In other words, these tiny bio-remnants can have massive consequences for our understanding of biogeological prehistory and for modern-day resource development.

Since micropaleontologists retrieve their field samples through rock coring of ancient seabeds that tectonic processes have raised into dry-land geology, as well as by dredging existing seabeds, Dr. Wagner's fieldwork took her from inland quarries and rock-faces to saltwater investigations. In 1970 she worked as a micropaleontologist aboard the newly commissioned CSS Hudson, a 90-metre research vessel that was the first ship to circumnavigate the Americas. Chief scientist on this incredible voyage was Dr. Bernard Pelletier, who had recently been appointed head of the Marine Geology Section of the Bedford Institute of Oceanography, in Dartmouth, N.S.

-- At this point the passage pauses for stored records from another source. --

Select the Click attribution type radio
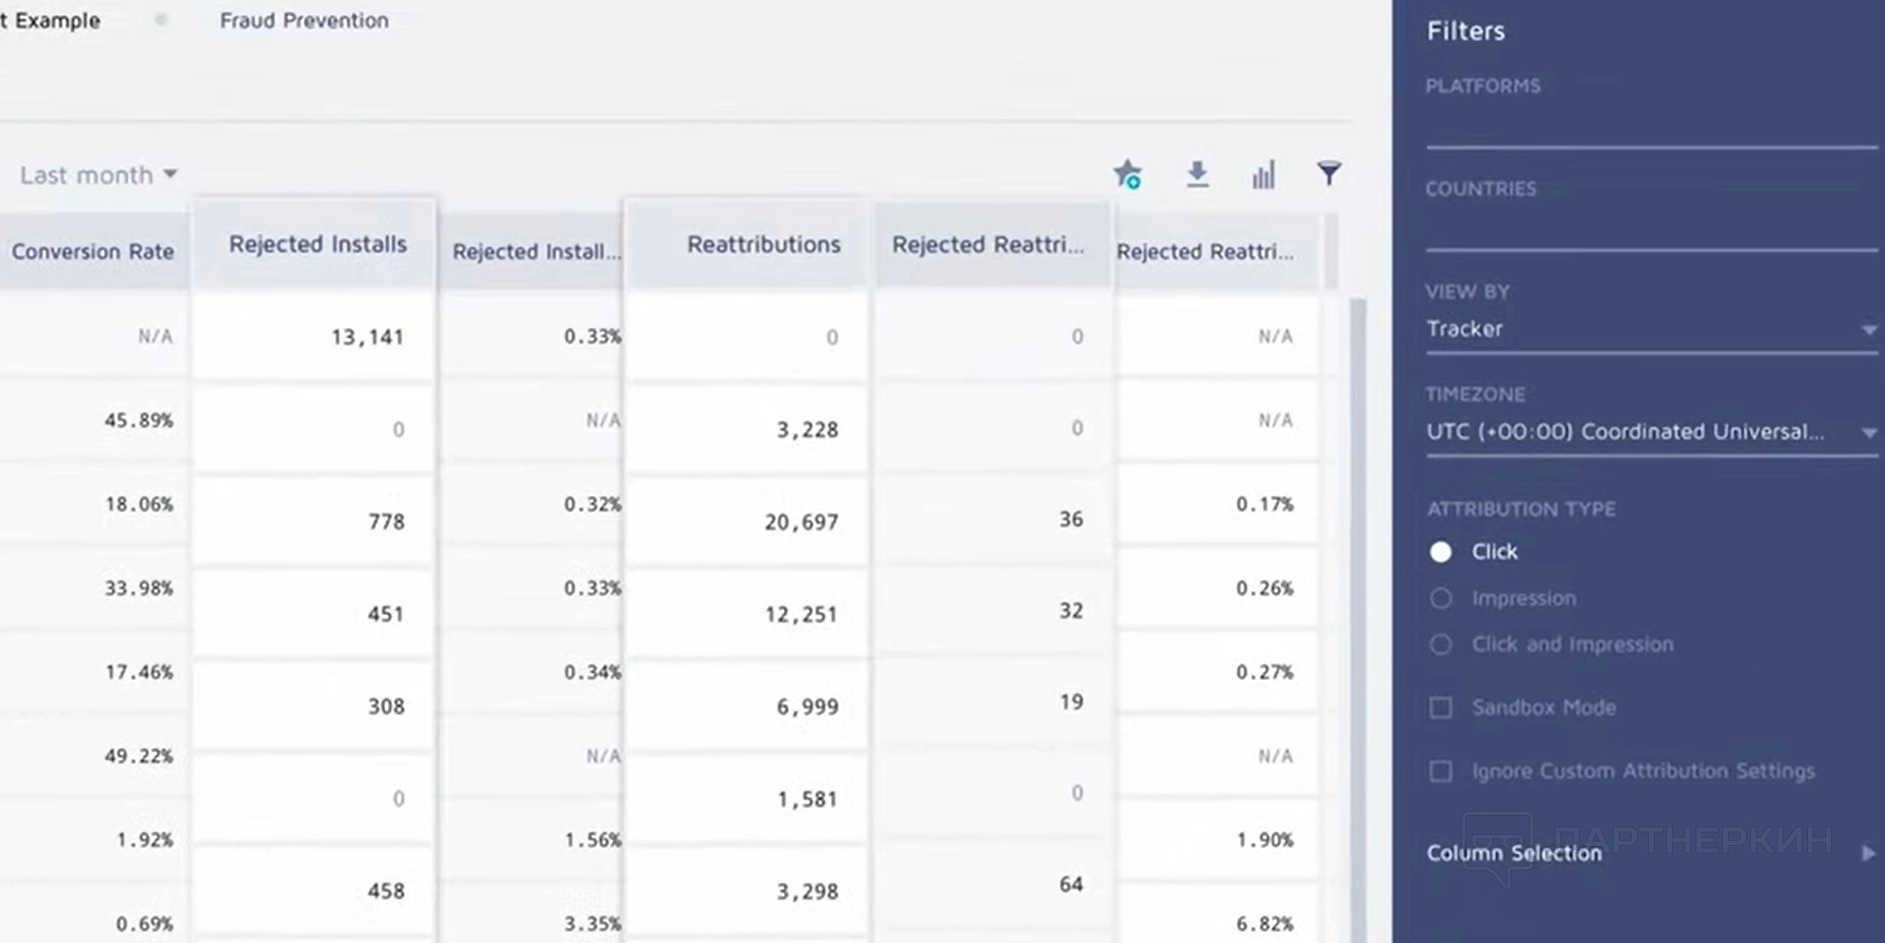This screenshot has height=943, width=1885. [x=1441, y=552]
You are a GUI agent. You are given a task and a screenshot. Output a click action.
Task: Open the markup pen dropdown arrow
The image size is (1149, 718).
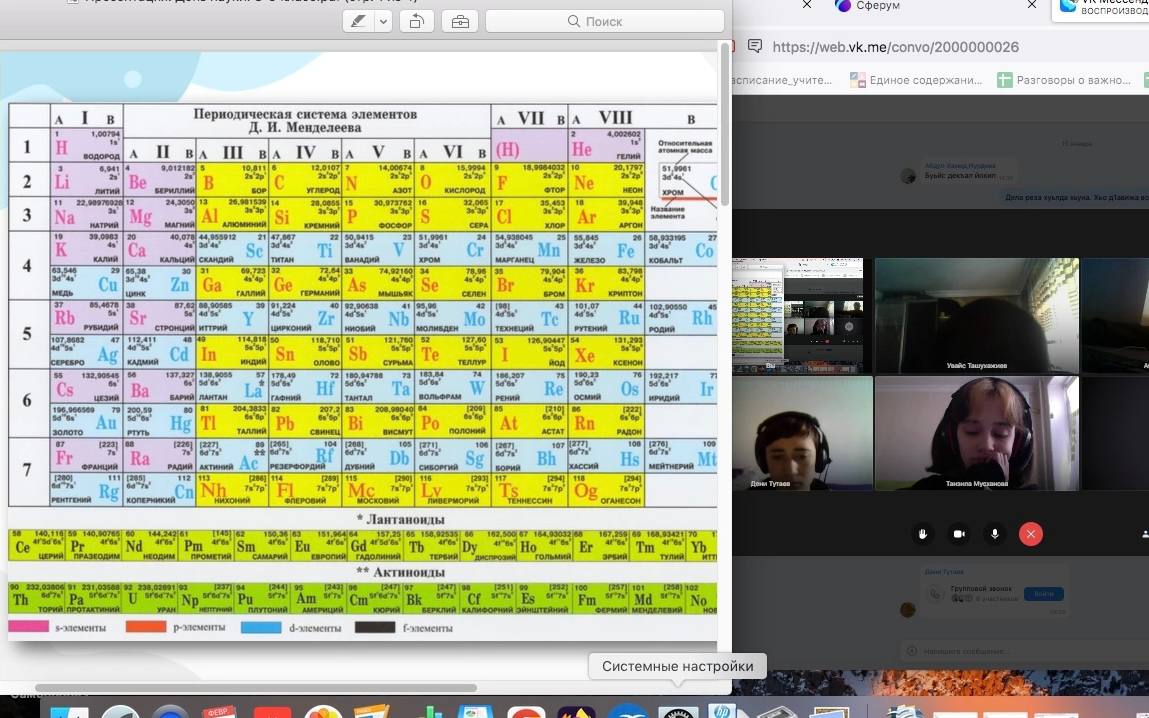tap(383, 21)
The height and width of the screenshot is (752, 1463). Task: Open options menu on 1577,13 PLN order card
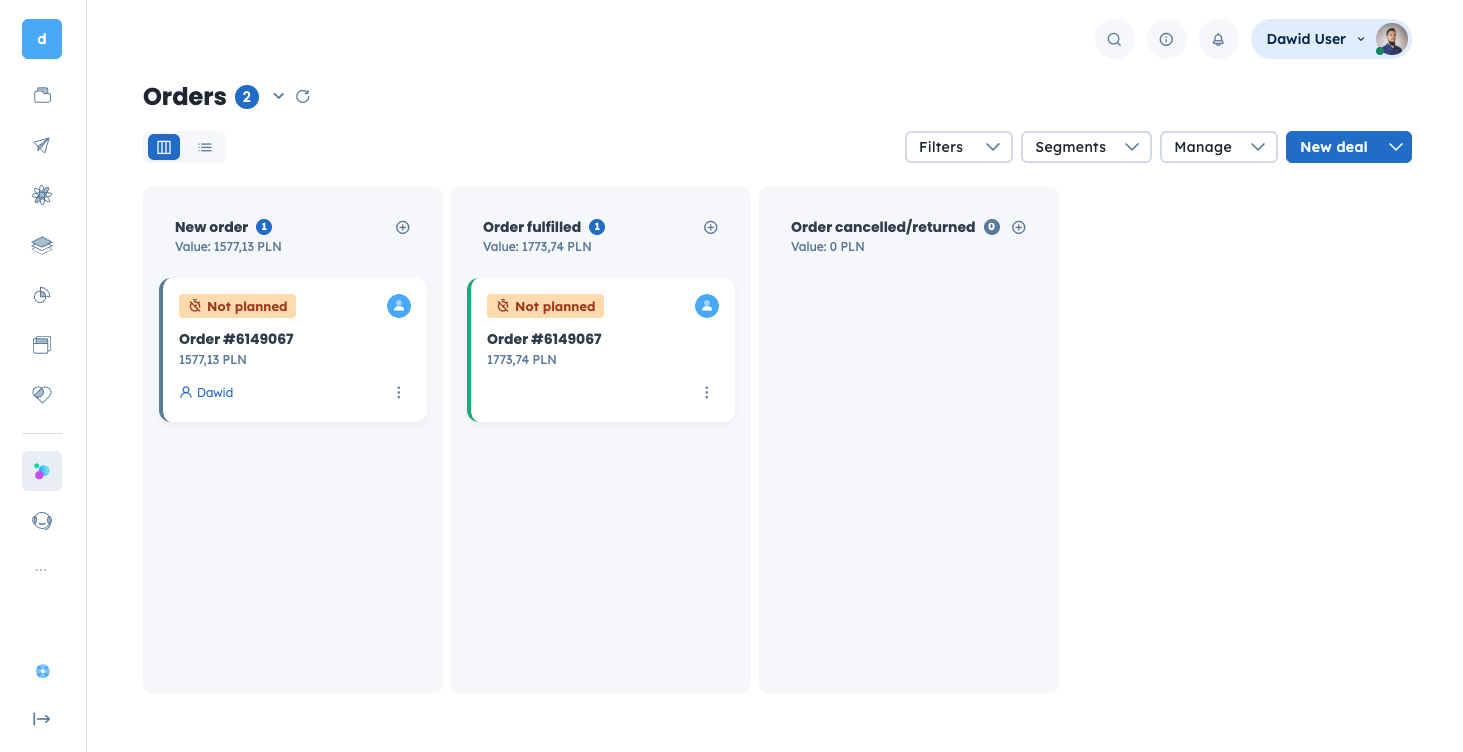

While written in the cool language of scientific reports, Dr. Pelletier's Northwest Passage research log reads like an adventure novel. At one point the Hudson "rode up onto a particularly hard floe and slid off one side thereby heeling to port so abruptly and steeply that her guardrail almost touched the broken sea ice" – that is, her normally horizontal decks tilted halfway to the vertical. In sum, the Hudson expedition considered the Northwest Passage "not safe for shipping." Of course, this conclusion is being reassessed now that Arctic pack ice, reduced by global warming, increasingly opens Canada's northern continental shelf to oil and mineral exploration, as well to commercial surface traffic by container ships and oil and liquefied natural gas supertankers.

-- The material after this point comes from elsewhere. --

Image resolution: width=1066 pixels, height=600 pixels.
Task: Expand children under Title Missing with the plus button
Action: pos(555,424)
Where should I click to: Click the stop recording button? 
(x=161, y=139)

In 1967, Dr. Pelletier persuaded Dr. Wagner to join him at his Bedford Institute laboratory on the East Coast. There, in 1979, she co-authored a definitive study with Dr. Pelletier and Dr. Gus Vilks: The Holocene Marine Environment of the Beaufort Shelf. D.J. McLaren, then director-general of the GSC, said in its preface: "With exploration for hydrocarbons moving into Canadian Arctic waters, more information is needed for a better understanding of the highly sensitive Arctic marine environment where relatively small interferences with natural processes may result in pronounced disturbances. … This Bulletin will be of interest to the companies engaged in drilling operations on the Beaufort Shelf."

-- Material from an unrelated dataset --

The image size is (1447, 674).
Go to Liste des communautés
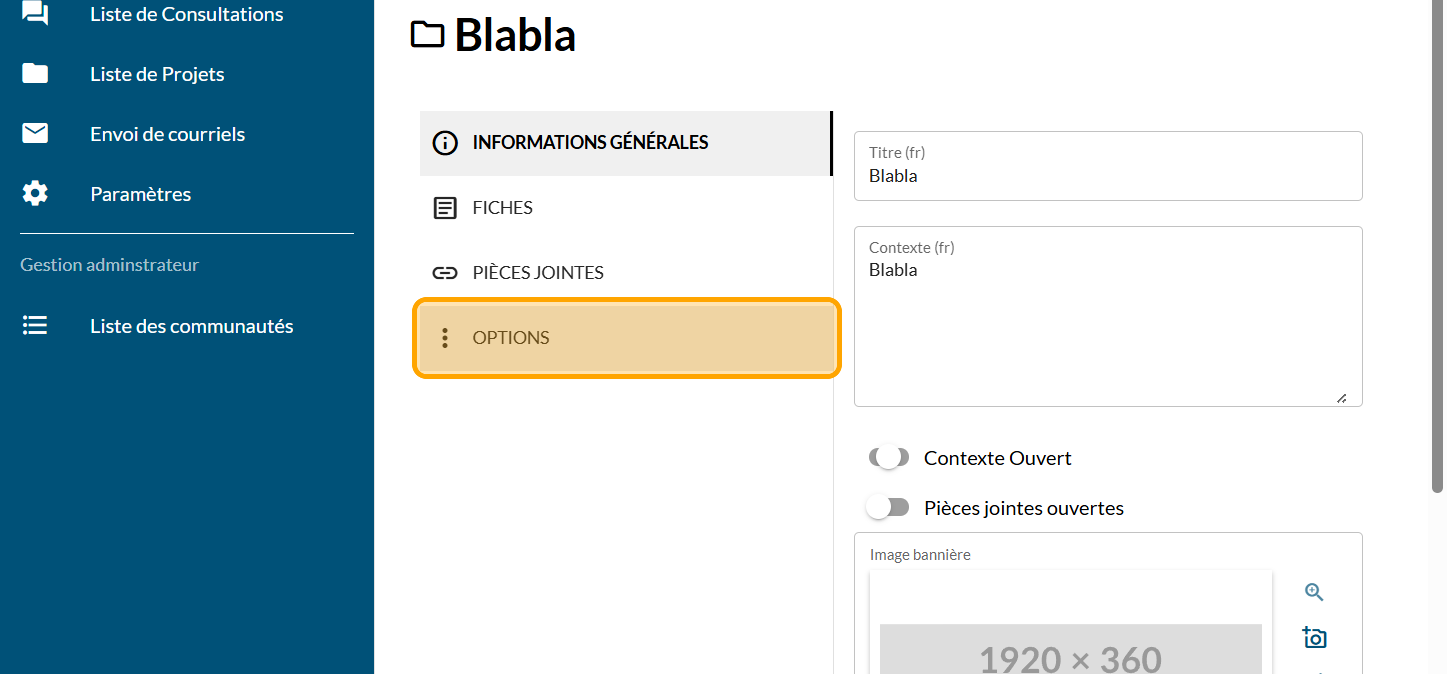(x=191, y=326)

The Maritimes remained Dr. Wagner's home for the rest of her life. In 1984, after gruelling field investigations that had taken her from the Caribbean to the Beaufort and from the Bay of Fundy to the Salish Sea, Dr. Wagner retired from the GSC.

Settling in Mount Uniacke, N.S., she pursued her long-standing interest in Morgan horses, teaching herself to ride sidesaddle – as well-bred ladies of British descent did well into the 20th century – and demonstrated this near-vanished art at various venues throughout Nova Scotia. Dr. Wagner bred Shetland Sheepdogs and was instrumental in saving the rare Norwegian Lundehund hunting breed from disappearance.

In 2013, Dr. Wagner suffered a stroke that left her unable to speak or move any part of her body other than her face and hands. Anne Bishop, a volunteer at the care home, met Dr. Wagner after her stroke. Despite the impossibility of verbal dialogue, Ms. Bishop was able to establish a close friendship with Dr. Wagner, whose mind, though partly veiled, was still razor-sharp.

"Our communication with her was a matter of close observation and small cues – a chuckle, a raised eyebrow," Ms. Bishop wrote in an e-mail. "We visited three times a week, reading friends' notes and letters to her, keeping enclosed photographs in an album and keeping her friends up to date as best we could. We also took in books from her huge personal library and read to her. As a result, we spent a great deal of time with her and learned a great deal about her. … When we settled in to read to her, she lit up and, even with very little movement or strength left to her, she wanted to hold her side of the book" – the feminist scientific pioneer was dynamic to the last.

Dr. Wagner was predeceased by her parents, Harold and Muriel Wagner; and by her younger brother, David Wagner.